- Directed by: King Luu
- Written by: FOKN BOIS
- Produced by: Panji Anoff
- Starring: Mensa Ansah Emmanuel Owusu-Bonsu Yaa Pono Efya Mutombo Da Poet Macho Rapper Simpol Tingz Sister Deborah Pope Skinny Bryte Awal Hogof Theater Kwame Appah Moskito Kwame Partan Tilapia
- Edited by: King Luu
- Distributed by: Pidgen Music / Luu Vision
- Release date: 2013;
- Running time: 63 minutes
- Country: Ghana
- Language: Pidgin English

= Coz Ov Moni 2 =

Coz Ov Moni 2 (FOKN Revenge) - The World's 2nd 1st Pidgin Musical is a 2013 musical film produced by the FOKN BOIS and directed by independent Ghanaian filmmaker King Luu.

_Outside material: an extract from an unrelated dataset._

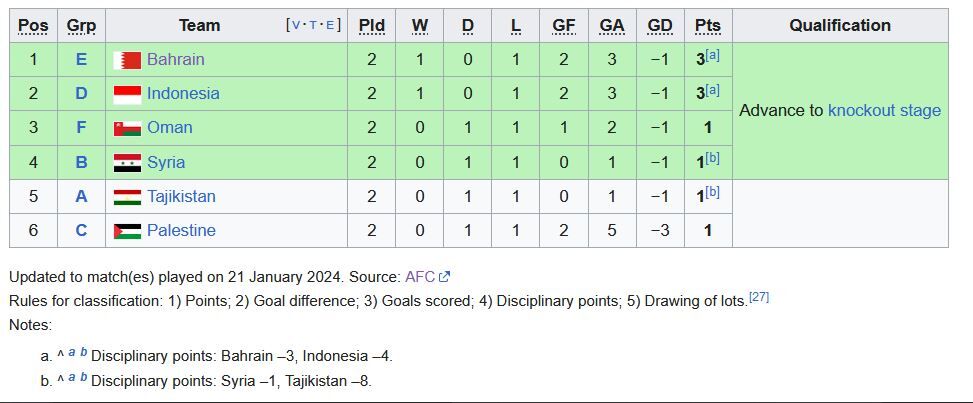Follow the knockout stage link
The height and width of the screenshot is (403, 973).
884,111
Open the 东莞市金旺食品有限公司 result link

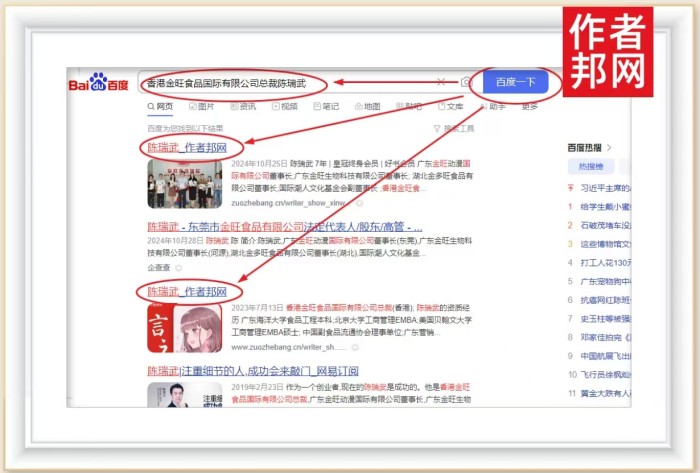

The film is a musical entirely spoken in Ghanaian Pidgin English, but subtitles are shown.

==Cast==

- M3NSA
- Wanlov the Kubolor
- Yaa Pono
- Efya
- Mutombo Da Poet
- Macho Rapper
- Simpol Tingz
- Sister Deborah
- Pope Skinny
- Bryte
- Awal
- Hogof Theater
- Kwame Appah
- Moskito
- Kwame Partan
- Tilapia

==Release==
The film premiered in Ghana on 23 December 2013 at Ghana's National Theatre in Accra, premiered in the United States on 21 February 2014 at Cantina Royale in New York City and in the United Kingdom on 24 September 2014 at Hackney Attic in London. The film was also presented at various film festivals, including the Africa International Film Festival (Tinapa), Durban Film Festival (Durban), Norient Musikfilm Festival (Bern) and Fantastic Fest (Austin). It was subsequently released on DVD, with a free download of the Soundtrack for every purchased copy of the movie.